* **Task to complete**:
Look through the data below. Show each line where the string "computer" occurs.

[Start of section]

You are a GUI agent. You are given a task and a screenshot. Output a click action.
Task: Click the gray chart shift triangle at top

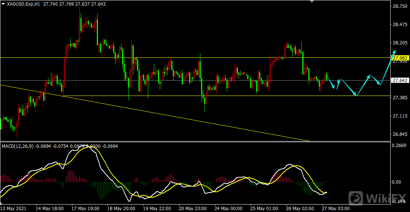pyautogui.click(x=312, y=2)
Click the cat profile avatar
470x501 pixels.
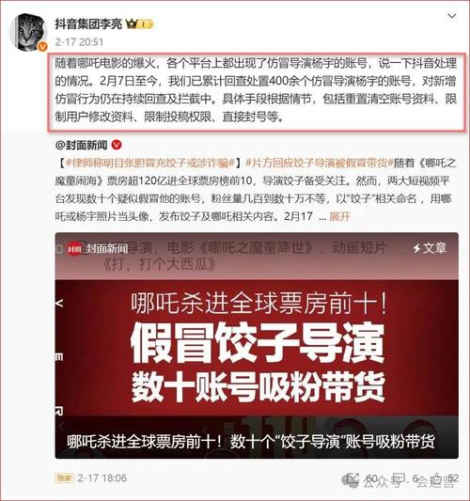click(29, 33)
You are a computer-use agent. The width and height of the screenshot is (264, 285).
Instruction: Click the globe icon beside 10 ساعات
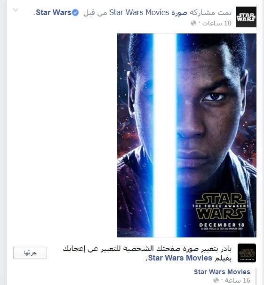tap(193, 23)
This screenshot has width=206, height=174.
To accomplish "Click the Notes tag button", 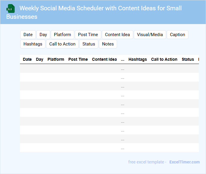I will [108, 44].
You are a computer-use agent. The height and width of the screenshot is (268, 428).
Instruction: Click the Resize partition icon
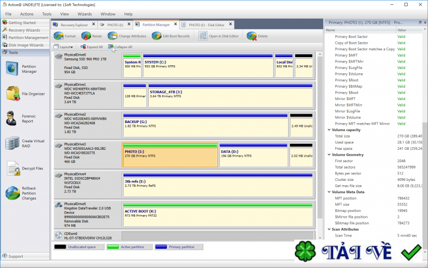[87, 36]
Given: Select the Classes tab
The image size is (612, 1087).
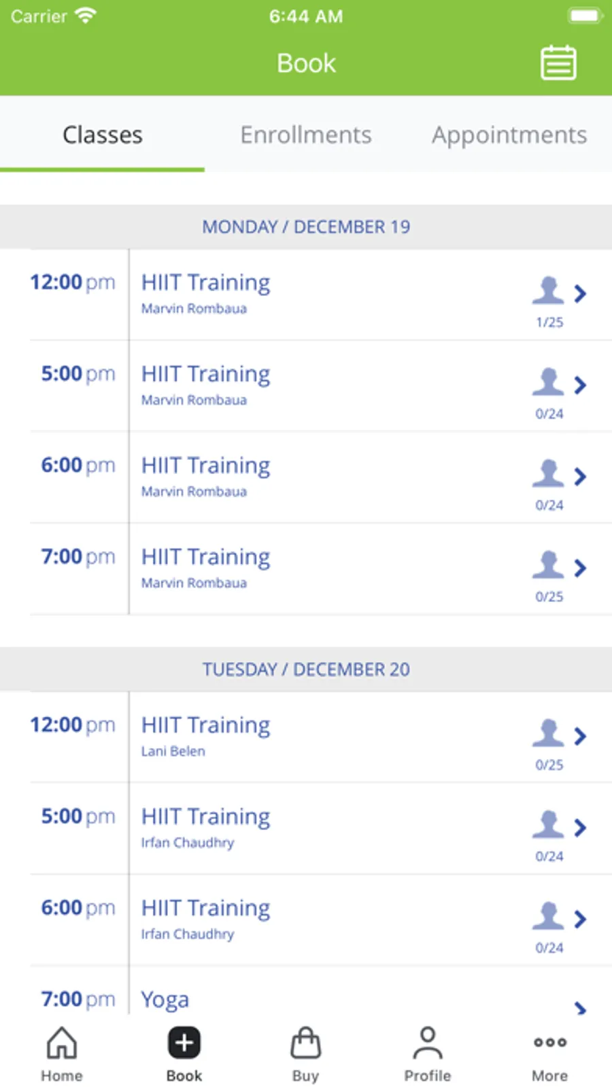Looking at the screenshot, I should tap(103, 135).
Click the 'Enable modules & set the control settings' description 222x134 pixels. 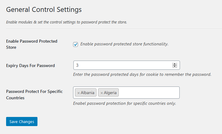point(66,22)
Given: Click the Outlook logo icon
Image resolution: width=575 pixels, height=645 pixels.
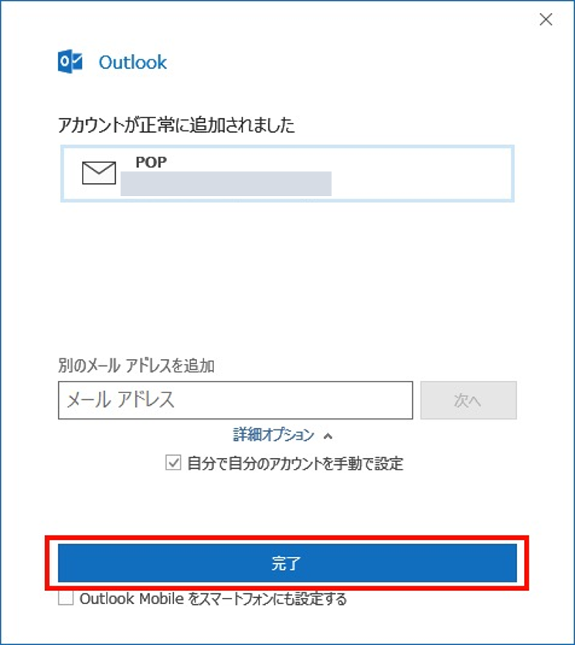Looking at the screenshot, I should click(70, 62).
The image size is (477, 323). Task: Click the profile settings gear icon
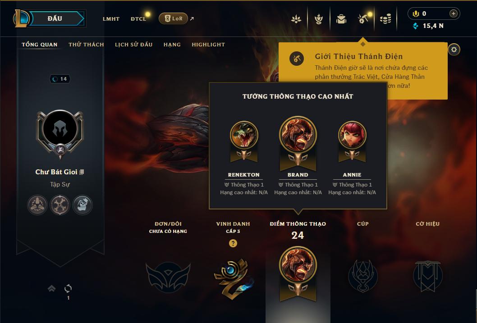454,50
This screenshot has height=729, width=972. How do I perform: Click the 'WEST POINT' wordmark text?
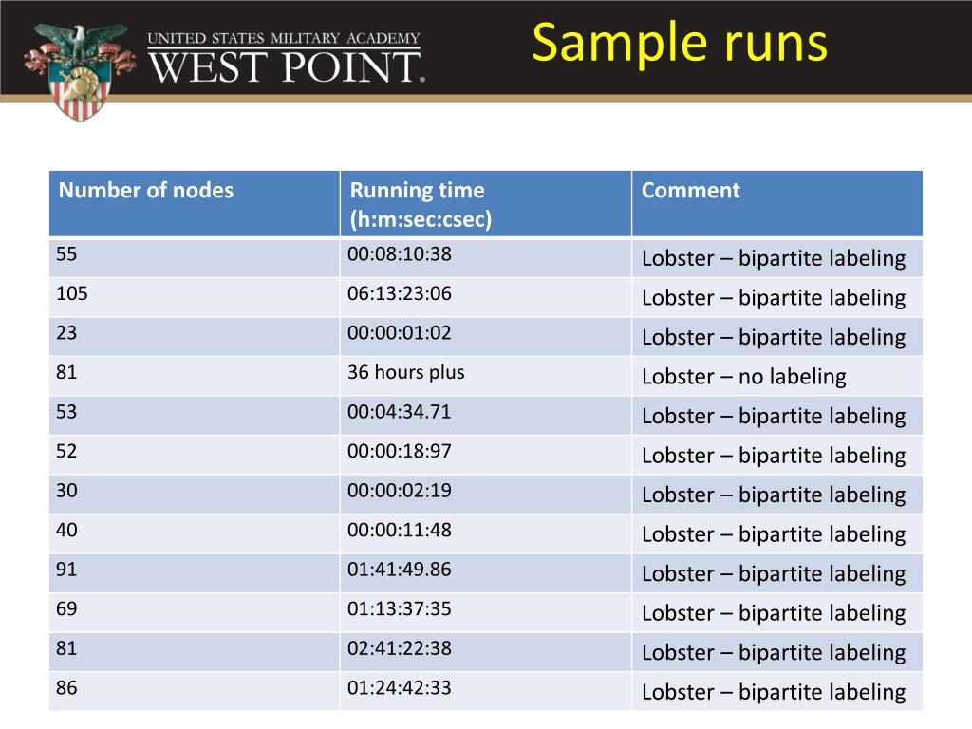(x=287, y=67)
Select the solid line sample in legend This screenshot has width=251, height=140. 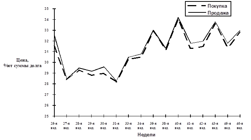197,12
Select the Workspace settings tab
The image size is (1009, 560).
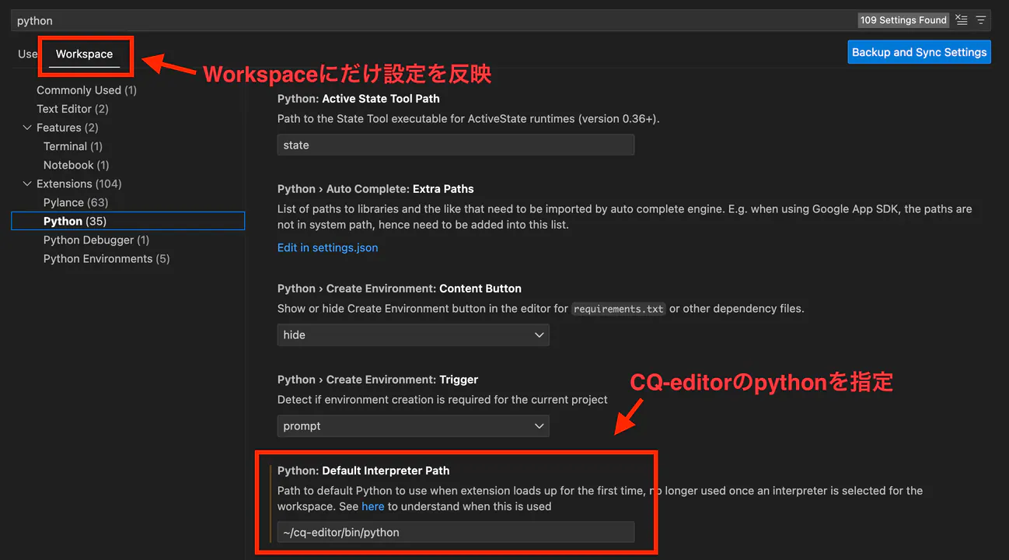click(84, 54)
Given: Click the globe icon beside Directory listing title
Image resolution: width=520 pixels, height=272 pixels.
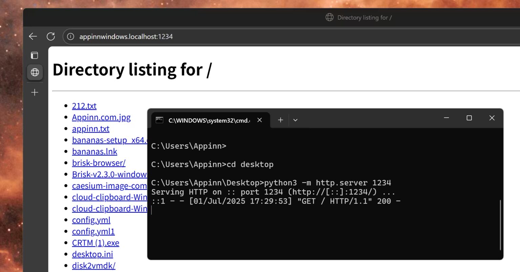Looking at the screenshot, I should pos(329,17).
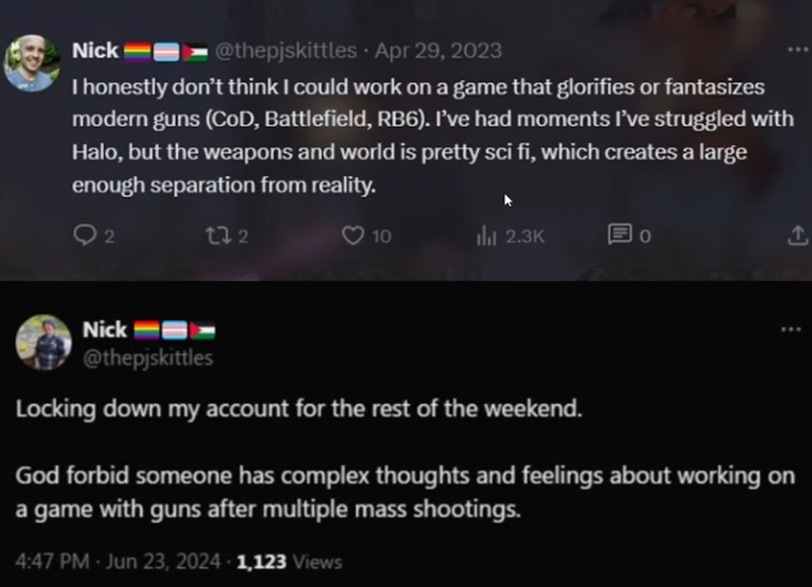Open Nick's avatar on the Apr 29 tweet

32,63
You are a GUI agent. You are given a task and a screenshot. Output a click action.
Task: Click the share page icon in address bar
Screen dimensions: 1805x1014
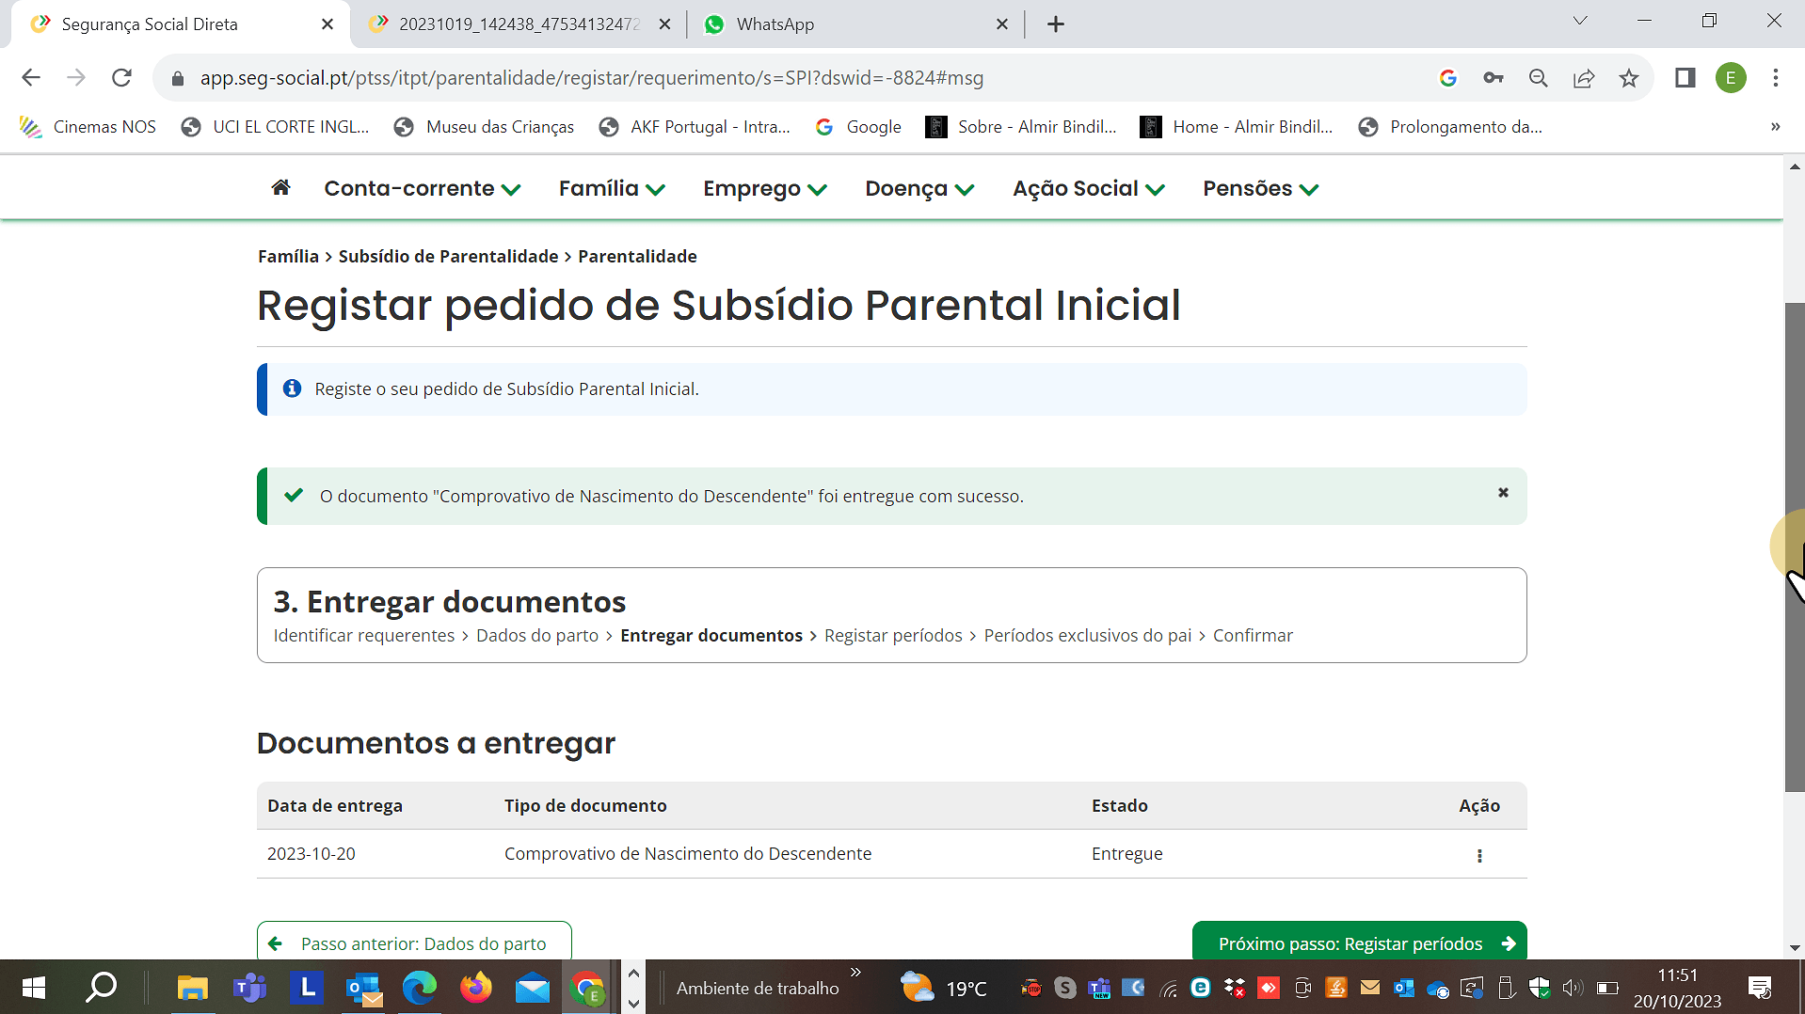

[End of section]

* **Result**:
You are a computer-use agent. The width and height of the screenshot is (264, 285).
You are a computer-use agent. The height and width of the screenshot is (268, 428).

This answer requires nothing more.